Le mot est péjoratif : l’idéaliste est ce rêveur égaré dans un autre monde, le monde des idées, où tout est limpide, à l’abri des obstacles de la vie, contre lesquels se heurtent les autres, pour qui il y a loin de l’idéal aux réalités de ce monde. Est-ce tout ce qu’il y a à dire de l’idéaliste ?
Celui qui n’a pas d’idées, c’est communément celui qui est démuni devant les difficultés, réduit à attendre qu’un autre trouve l’issue. Mieux vaut alors avoir des idées. Mais quand il s’agit d’idéaux, de l’Idée de justice ou de sagesse, on se montre souvent plus sceptique.

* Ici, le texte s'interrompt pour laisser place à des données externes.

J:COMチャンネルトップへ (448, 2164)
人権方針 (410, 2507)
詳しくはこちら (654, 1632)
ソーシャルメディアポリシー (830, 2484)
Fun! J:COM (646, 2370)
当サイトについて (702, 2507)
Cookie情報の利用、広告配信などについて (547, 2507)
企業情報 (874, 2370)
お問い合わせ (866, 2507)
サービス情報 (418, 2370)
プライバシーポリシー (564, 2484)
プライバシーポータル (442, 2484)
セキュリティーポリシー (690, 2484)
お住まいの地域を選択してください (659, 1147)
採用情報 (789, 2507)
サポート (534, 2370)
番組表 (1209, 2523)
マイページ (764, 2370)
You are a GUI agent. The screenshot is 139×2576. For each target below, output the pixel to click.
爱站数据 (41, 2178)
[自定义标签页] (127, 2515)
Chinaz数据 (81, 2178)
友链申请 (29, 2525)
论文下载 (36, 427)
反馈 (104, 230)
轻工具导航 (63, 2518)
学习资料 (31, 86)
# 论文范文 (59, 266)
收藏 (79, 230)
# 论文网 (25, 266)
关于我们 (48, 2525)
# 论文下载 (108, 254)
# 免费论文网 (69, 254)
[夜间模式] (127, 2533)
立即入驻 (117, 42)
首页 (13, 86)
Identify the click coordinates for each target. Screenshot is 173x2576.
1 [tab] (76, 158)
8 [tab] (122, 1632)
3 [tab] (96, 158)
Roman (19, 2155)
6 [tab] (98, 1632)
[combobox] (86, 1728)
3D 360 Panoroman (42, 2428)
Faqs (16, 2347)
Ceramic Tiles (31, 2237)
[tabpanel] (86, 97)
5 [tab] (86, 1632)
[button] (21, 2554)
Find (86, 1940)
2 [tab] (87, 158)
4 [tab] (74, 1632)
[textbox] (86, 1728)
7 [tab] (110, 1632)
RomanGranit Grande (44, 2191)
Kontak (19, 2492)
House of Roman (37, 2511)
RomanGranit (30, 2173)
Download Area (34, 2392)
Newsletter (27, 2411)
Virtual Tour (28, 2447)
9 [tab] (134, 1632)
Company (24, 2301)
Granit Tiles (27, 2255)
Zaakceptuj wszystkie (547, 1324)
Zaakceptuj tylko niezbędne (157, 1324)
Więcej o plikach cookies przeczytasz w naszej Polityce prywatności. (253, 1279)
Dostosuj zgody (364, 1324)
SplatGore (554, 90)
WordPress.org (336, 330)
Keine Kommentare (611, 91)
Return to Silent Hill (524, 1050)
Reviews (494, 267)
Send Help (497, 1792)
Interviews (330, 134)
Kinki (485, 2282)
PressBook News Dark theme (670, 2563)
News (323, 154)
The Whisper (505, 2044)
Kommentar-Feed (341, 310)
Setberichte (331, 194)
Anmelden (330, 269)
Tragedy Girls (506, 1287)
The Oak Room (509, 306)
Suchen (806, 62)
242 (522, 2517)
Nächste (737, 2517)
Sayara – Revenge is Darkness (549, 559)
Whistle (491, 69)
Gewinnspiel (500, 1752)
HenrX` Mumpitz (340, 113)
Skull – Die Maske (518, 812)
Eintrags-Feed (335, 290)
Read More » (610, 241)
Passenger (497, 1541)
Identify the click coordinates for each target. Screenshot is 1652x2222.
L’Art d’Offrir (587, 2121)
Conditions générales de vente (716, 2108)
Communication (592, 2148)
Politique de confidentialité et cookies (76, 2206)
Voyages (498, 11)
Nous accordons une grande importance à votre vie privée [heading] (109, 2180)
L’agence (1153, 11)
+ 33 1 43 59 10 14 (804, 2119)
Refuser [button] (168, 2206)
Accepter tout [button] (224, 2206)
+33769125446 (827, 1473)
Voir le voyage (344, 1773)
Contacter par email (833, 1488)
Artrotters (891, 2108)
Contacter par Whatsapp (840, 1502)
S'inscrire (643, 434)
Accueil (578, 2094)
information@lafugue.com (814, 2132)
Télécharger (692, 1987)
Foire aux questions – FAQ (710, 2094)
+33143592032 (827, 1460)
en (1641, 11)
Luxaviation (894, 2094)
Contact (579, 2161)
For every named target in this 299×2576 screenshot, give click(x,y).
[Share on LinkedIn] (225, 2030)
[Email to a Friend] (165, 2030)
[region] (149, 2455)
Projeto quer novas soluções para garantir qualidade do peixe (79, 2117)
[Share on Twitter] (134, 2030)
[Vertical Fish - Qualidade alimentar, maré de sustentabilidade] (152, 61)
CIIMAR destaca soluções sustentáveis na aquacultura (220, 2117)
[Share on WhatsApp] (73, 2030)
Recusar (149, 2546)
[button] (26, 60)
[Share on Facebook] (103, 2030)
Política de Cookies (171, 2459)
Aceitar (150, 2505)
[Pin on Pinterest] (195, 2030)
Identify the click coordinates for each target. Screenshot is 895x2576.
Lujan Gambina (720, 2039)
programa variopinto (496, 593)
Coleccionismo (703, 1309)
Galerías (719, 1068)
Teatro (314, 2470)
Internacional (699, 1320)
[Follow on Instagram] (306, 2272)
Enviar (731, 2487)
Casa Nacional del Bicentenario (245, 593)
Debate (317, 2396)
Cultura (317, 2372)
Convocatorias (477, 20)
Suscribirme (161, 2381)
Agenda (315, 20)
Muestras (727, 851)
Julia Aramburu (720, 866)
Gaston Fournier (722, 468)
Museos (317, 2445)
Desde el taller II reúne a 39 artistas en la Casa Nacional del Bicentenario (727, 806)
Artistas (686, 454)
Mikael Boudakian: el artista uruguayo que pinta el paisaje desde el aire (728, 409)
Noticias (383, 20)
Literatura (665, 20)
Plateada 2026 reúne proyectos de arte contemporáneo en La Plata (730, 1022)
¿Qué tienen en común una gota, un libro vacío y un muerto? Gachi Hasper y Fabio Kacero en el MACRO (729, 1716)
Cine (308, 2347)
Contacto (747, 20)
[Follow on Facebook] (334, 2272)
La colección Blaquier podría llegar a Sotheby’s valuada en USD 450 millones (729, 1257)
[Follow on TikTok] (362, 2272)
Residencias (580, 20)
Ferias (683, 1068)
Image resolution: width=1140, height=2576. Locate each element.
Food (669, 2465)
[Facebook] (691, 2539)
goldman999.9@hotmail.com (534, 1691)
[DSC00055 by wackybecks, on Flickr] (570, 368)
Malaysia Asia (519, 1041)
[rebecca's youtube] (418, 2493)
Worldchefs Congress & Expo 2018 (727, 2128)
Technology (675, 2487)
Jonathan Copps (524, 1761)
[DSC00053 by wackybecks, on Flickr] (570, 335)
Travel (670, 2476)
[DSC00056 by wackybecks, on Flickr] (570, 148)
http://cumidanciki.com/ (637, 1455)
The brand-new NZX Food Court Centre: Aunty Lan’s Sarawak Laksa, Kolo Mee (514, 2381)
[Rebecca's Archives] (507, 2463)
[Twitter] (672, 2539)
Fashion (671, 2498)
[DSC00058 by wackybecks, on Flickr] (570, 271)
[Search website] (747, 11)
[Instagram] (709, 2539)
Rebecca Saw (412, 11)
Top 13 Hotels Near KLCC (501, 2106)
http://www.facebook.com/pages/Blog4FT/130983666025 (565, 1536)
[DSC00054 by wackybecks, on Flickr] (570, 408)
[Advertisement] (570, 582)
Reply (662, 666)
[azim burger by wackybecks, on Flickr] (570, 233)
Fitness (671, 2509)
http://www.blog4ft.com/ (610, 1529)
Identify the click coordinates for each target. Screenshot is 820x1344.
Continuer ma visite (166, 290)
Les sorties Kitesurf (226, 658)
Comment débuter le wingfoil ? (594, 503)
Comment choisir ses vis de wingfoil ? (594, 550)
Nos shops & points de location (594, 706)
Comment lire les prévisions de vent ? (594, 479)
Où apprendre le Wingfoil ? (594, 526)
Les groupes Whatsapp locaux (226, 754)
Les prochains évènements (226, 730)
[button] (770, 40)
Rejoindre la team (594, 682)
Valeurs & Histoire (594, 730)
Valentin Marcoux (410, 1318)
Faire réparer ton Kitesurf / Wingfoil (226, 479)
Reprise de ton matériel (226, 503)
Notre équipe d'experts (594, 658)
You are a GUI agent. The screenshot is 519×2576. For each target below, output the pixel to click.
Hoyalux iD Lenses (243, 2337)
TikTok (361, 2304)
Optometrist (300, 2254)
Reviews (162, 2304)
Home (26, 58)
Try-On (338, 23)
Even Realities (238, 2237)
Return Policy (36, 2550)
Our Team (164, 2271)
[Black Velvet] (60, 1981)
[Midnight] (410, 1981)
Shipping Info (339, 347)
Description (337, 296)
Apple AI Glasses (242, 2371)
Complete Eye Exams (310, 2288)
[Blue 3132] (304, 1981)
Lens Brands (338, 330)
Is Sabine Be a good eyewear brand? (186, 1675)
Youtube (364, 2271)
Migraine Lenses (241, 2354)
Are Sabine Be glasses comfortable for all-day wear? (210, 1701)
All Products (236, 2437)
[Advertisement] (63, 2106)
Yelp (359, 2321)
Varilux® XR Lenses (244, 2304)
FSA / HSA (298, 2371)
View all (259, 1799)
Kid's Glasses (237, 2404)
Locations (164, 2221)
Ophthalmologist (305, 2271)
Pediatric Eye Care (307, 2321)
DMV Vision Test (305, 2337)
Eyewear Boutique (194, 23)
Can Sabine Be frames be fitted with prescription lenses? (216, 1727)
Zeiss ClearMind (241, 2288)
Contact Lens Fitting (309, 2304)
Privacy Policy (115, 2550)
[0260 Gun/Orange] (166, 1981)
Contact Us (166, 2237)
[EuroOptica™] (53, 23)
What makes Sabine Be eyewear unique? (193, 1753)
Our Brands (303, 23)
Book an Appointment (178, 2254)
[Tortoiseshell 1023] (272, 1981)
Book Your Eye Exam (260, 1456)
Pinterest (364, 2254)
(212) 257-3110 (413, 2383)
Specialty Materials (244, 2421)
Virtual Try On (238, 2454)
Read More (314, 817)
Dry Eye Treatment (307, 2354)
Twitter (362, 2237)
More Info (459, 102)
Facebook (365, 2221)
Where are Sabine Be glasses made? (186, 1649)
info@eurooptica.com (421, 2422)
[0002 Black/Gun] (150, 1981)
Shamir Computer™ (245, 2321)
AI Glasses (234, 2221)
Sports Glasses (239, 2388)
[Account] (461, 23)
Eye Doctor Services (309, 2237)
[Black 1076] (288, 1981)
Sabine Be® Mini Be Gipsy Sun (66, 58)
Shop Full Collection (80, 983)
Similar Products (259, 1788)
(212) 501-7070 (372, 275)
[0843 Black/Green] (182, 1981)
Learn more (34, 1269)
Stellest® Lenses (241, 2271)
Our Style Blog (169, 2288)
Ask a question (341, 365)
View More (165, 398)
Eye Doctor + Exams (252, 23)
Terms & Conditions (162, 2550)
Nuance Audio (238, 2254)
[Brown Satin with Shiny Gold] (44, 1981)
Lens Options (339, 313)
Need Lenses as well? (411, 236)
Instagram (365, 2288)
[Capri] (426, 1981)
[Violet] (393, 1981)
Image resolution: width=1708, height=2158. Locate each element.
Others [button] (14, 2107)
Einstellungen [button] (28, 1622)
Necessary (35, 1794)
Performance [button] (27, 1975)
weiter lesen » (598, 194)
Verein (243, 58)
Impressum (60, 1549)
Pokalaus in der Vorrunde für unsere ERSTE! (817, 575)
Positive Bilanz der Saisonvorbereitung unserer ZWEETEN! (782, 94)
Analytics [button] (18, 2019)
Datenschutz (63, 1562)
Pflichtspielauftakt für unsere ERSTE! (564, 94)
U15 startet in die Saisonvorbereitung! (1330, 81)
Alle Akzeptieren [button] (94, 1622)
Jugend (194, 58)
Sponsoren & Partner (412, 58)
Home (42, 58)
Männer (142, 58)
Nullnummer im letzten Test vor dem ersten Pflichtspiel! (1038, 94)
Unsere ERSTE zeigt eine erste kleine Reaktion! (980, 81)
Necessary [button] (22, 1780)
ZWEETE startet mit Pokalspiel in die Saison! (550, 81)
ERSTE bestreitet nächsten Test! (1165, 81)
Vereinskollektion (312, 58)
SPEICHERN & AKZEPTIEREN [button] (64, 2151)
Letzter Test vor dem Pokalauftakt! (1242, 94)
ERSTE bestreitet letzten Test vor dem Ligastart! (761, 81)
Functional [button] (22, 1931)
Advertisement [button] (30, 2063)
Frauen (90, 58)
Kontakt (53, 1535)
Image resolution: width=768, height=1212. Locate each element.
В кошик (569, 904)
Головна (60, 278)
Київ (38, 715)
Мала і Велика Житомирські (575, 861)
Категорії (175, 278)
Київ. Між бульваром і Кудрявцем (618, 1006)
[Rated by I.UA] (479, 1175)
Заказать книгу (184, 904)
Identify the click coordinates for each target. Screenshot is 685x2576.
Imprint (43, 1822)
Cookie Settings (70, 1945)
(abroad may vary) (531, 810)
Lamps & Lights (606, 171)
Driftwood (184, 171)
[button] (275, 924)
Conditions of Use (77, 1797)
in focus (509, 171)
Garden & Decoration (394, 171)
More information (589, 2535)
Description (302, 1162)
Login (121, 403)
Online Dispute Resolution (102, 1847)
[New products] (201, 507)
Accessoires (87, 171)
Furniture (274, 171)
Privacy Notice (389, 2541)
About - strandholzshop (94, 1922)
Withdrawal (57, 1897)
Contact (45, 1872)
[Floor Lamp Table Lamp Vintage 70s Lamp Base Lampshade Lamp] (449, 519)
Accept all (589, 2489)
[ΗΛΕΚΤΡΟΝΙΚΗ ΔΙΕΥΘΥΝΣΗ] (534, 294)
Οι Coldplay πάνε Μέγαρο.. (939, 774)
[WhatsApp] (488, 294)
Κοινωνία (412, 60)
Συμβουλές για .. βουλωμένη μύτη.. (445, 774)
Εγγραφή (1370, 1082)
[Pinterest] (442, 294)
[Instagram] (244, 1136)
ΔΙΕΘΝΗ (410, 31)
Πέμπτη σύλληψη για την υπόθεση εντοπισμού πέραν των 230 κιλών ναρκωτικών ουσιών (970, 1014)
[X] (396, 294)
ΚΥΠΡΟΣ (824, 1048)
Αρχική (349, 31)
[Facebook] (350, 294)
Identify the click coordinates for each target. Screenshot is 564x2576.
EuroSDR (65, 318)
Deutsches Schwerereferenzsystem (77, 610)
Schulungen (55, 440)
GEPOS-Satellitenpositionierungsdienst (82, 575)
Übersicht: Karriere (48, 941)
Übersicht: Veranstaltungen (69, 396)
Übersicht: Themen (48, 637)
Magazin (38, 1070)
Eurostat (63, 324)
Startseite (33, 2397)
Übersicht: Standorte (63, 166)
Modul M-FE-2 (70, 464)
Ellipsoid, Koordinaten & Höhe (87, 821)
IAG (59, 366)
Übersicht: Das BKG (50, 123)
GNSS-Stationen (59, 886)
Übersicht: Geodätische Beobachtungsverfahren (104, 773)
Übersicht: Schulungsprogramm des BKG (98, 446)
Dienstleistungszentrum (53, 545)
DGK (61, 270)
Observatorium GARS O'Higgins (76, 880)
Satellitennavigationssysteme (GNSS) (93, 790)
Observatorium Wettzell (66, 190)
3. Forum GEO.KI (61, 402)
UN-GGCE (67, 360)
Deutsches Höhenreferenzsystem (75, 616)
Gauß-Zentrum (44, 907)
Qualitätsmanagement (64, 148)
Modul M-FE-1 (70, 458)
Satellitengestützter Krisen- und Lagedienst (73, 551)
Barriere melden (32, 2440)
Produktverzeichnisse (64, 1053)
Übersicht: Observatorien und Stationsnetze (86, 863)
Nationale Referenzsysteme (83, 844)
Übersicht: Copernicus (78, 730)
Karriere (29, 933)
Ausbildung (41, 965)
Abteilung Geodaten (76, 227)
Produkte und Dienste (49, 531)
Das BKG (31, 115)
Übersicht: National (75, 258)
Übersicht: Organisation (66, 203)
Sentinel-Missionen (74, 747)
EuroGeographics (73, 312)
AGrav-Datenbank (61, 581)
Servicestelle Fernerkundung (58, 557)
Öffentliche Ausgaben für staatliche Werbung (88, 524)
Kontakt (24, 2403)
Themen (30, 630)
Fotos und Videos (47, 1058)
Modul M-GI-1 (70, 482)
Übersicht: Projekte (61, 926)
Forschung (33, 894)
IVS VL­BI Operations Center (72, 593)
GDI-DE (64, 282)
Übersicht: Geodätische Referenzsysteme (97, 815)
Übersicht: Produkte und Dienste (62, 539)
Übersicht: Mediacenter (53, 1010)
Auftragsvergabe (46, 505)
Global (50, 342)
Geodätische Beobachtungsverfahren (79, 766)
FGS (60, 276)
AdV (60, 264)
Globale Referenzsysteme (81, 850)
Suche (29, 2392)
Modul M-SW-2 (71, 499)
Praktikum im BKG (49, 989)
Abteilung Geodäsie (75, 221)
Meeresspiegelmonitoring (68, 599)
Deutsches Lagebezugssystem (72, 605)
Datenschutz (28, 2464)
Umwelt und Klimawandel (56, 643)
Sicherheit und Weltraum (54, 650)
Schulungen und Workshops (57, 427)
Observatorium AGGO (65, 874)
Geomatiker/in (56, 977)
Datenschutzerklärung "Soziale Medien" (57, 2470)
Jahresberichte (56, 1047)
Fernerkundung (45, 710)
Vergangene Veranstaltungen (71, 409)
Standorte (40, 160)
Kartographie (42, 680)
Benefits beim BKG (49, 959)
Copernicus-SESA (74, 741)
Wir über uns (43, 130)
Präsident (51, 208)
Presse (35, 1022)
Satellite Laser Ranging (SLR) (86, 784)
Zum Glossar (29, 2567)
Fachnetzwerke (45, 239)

Car aucune société n’est parfaitement juste, aucun homme tout à fait sage, et l’ami parfait est un personnage de roman. Belles idées assurément, mais loin de terre, inaccessibles : à quoi bon rêver à des chimères que tous les exemples démentent ?
La perfection que représentent ces idéaux n’existe pas. Mais à la différence du rêve, elle n’est pas fantaisiste, parce qu’il n’y a qu’une façon de la concevoir : il y a mille degrés de perfection, c’est-à-dire d’imperfection, mais un unique sommet, d’où se mesurent les autres degrés. Ou le sage est sans défaut, ou c’est un homme comme les autres ; il n’y a pas de milieu.
La parfaite sagesse n’existe pas, soit. Mais s’il n’existe au monde que des traîtres, la loyauté est-elle pour cela vide de sens ? En réalité, elle seule permet de juger les hommes indignes, au lieu d’accepter le fait sans protester. Ainsi, une Idée peut ne pas exister sans valoir moins ; au contraire c’est nous qui valons d’autant moins que nous nous en éloignons.
Nul n’est donc plus lucide et vigilant que l’idéaliste, que les Idées retiennent de se reposer jamais, satisfait de lui, dans une perfection chimérique. L’endormi, c’est celui qui s’imagine que tous ses actes sont spontanément, naturellement conformes à la justice, au bon sens et à l’amitié.